Subsidi untuk Menggerakkan Perekonomian, Bukan Dikorupsi
Subsidi dari pemerintah dimaksudkan untuk menggerakkan roda ekonomi yang terdampak pandemi Covid-19, bukan malah dikorupsi.
Pandemi Covid-19 memporak-porandakan ekonomi global. Kontraksi ekonomi terjadi di hampir semua negara, tak terkecuali Jepang, kekuatan ekonomi terbesar ketiga di dunia. Untuk menggerakkan roda ekonomi yang nyaris terhenti, pemerintah memberikan subsidi berbagai rupa.
Ketika kasus Covid-19 melonjak tinggi pada Maret tahun lalu, Perdana Menteri saat itu Abe Shinzo mengumumkan negara dalam keadaan darurat mulai 7 Apr. hingga sebulan, tetapi kemudian diperpanjang hingga 31 Mei.
Saat keadaan darurat diberlakukan, Kementerian Kesehatan, Perburuhan dan Kesejahteraan memberikan subsidi gaji, setidaknya sebagian, agar daya beli masyarakat tetap terjaga, di samping mencegah terjadinya lonjakan pengangguran.
Pekerja yang di-PHK oleh perusahaan yang telah menghentikan operasinya berhak atas setidaknya 60% dari gaji reguler mereka. Pemerintah menanggung hingga 90% dari ini agar mereka tidak langsung diberhentikan, dengan perusahaan menyumbang 10% lainnya.
Sementara itu perusahaan kecil, yang bergerak di sektor jasa dengan maksimal lima pekerja dan pabrik dengan maksimal 20 pekerja, yang diminta oleh pemerintah pusat atau daerah untuk sementara menutup operasi, pemerintah akan membayar 100% gajinya. Untuk mengajukan subsidi ini, kabarnya, prosedur yang dilewati cukup ketat.
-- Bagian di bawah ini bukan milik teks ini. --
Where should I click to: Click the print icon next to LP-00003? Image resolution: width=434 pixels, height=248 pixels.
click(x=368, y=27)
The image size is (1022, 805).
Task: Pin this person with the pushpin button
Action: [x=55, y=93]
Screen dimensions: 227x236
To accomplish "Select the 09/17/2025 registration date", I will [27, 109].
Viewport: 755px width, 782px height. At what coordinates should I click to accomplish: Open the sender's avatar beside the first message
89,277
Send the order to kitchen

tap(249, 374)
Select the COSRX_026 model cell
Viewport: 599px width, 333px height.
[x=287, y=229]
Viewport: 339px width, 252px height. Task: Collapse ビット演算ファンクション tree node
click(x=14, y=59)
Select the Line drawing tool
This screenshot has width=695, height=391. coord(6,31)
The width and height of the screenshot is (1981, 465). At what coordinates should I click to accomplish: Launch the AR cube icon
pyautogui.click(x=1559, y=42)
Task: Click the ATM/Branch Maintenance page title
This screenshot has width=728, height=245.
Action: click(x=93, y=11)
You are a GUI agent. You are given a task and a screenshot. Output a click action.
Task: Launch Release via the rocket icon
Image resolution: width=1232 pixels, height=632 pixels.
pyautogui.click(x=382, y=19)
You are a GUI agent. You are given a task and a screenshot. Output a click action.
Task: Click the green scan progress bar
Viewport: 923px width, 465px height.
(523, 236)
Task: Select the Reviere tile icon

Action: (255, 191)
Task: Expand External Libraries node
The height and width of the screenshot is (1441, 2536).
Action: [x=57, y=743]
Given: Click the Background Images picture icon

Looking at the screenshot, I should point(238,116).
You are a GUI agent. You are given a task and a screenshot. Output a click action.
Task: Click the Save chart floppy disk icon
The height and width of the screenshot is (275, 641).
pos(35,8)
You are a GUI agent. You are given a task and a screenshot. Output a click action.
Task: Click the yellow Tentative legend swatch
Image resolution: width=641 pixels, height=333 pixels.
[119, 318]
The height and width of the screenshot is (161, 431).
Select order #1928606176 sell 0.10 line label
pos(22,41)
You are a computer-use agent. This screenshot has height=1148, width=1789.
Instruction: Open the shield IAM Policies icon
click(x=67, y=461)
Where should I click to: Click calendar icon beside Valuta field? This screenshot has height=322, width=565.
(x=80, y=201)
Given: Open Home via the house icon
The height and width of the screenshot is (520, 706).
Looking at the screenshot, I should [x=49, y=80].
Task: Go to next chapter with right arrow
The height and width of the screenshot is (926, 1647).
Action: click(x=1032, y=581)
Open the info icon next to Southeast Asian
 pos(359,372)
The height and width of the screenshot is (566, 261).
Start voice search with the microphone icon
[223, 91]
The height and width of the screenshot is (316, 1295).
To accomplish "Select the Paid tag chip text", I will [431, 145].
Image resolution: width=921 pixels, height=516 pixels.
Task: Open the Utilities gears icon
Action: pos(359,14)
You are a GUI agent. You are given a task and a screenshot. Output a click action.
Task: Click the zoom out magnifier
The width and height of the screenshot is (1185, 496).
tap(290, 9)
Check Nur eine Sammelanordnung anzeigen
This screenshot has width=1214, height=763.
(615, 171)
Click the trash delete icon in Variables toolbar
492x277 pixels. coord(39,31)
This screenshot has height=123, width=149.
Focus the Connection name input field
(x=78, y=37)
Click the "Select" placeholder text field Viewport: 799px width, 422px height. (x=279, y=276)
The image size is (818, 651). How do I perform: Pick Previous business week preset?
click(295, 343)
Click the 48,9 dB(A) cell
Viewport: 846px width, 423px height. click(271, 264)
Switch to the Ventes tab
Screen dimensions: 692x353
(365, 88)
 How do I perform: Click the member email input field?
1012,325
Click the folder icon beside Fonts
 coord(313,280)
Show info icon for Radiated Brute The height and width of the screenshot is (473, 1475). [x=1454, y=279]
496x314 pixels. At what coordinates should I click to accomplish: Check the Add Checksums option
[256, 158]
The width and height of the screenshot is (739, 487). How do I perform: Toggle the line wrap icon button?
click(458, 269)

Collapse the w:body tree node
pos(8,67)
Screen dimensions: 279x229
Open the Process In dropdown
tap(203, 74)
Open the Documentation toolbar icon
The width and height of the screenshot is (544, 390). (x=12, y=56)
Setelah keadaan darurat dicabut, pemerintah Jepang mencoba menggerakkan ekonomi dengan tetap memperhatikan protokol kesehatan. Untuk itu, pemerintah meluncurkan program Go To Travel, subsidi bagi masyarakat Jepang yang ingin melancong, mulai 22 Jul.
Hanya masyarakat lokal yang disubsidi karena pemerintah masih melarang pelancong luar negeri masuk ke Negeri Sakura untuk menghindari penularan virus. Masyarakat didorong untuk berwisata ke daerah yang kasus infeksinya rendah.
Subsidi ini dimaksudkan untuk mendongkrak bisnis pariwisata dan perhotelan yang “mangkrak” akibat tak ada orang bepergian dan tamu menginap. Bentuk bantuan berupa 35% penggantian dari biaya tiket dan akomodasi, berlaku sejak 22 Jul. Mulai 1 Okt. ditambah 15% voucher yang bisa dipakai untuk berbelanja di tempat tujuan wisata.
Program bantuan lainnya adalah Go To Eat yang dimulai 1 Okt. 2020. Inti dari program ini adalah memberikan diskon saat makan di restoran. Ada dua cara untuk mendapatkan diskon hingga 25% yaitu dengan membeli voucher atau memesan restoran secara daring.
Untuk mendongkrak bisnis pertunjukan dan olahraga, pemerintah Jepang meluncurkan program Go To Event yakni pemberian diskon untuk pembelian tiket pementasan seni, budaya dan acara olahraga. Program tersebut dimulai pada 30 Okt.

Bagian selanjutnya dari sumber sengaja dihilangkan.